Психика доктора Теллера находилась на грани, он всерьез надумывал о самоубийстве. Единственно, что хоть как-то утешало это то, что в этом же тупике топтались и советские ядерщики. К тому времени на допросах арестованный Фукс уже рассказал о всех документах по «термояду», которые он передал советской разведке.
Мать, беременная идеями Улама
Расчеты, сделанные много лет спустя, когда все параметры синтеза были точно известны и экспериментально подтверждены, когда резко выросли объем памяти и быстродействия вычислительных устройств, однозначно подтвердили, что идея супер-классик была утопична. Но это станет окончательно ясным потом, а сейчас нужно было изворачиваться.
В течении всего 1950-го года Теллер отчаянно метался, пытаясь найти работоспособный вариант для «термояда», но ничего разумного в голову не приходило.
Неожиданная помощь пришла со стороны направления, которое просто бесило Теллера — от тех, кто работал над эффективностью бомбы деления. И что интересно — от человека, который своими оценками, а потом и точными расчетами похоронил все надежды на будущее супер-классик.

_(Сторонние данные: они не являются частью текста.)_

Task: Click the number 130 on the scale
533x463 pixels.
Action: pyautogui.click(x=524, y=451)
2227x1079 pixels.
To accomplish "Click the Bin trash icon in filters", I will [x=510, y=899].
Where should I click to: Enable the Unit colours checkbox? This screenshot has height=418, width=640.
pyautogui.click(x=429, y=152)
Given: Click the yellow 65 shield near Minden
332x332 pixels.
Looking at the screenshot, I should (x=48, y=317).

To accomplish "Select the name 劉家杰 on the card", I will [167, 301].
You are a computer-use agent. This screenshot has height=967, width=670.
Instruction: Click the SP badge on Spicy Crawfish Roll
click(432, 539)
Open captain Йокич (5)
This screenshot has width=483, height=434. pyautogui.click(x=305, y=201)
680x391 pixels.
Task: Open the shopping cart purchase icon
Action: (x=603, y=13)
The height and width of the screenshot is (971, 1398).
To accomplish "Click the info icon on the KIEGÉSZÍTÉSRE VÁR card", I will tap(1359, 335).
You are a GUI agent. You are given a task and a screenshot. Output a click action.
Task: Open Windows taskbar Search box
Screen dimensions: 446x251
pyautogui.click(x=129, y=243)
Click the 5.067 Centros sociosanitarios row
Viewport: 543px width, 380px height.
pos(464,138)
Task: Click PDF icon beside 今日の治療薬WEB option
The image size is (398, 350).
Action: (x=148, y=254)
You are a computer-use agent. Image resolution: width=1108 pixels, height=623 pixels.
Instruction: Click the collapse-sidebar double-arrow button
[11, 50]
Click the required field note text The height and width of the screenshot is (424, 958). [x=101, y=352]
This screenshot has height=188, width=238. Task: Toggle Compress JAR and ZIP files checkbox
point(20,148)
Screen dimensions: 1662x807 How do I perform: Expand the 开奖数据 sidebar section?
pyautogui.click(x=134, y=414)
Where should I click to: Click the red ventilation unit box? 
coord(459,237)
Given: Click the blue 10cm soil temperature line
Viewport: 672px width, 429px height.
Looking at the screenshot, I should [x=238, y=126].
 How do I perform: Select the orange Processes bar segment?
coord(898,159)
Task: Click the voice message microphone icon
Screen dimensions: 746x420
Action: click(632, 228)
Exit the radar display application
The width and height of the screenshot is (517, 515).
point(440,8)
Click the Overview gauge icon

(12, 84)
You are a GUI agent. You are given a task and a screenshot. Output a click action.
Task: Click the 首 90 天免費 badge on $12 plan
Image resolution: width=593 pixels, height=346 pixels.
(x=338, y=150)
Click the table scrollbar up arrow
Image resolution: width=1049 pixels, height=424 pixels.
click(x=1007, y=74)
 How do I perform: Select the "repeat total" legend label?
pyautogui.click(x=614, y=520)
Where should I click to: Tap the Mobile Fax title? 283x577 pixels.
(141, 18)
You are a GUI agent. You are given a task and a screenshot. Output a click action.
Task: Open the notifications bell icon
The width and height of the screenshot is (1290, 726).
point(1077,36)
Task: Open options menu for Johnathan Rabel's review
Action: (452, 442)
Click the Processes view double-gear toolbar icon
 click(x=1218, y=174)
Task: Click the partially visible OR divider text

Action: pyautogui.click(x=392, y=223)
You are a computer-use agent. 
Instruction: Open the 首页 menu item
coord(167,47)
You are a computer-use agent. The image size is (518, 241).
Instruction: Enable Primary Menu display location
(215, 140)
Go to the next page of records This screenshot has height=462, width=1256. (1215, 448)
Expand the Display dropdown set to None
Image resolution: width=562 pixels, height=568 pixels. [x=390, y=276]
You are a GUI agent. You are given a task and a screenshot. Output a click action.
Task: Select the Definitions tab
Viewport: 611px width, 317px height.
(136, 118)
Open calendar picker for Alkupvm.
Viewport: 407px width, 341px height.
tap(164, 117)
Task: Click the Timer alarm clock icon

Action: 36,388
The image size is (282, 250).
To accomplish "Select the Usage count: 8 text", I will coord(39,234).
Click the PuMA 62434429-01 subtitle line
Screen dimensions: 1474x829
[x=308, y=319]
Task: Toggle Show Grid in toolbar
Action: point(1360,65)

В это время — в начале 1951 года — Станислав Улам раздумывал над одним из способов повышения эффективности бомбы деления двухступенчатой конструкции — он полагал взрывом одной атомной бомбы, точнее продуктами этого взрыва, обжать заряд другой бомбы деления — двойная, так сказать, имплозия. И тут ему в голову приходит мысль — обжать атомным взрывом дейтерий с помощью специальных гидродинамических линз, для улучшения условий слияния его ядер.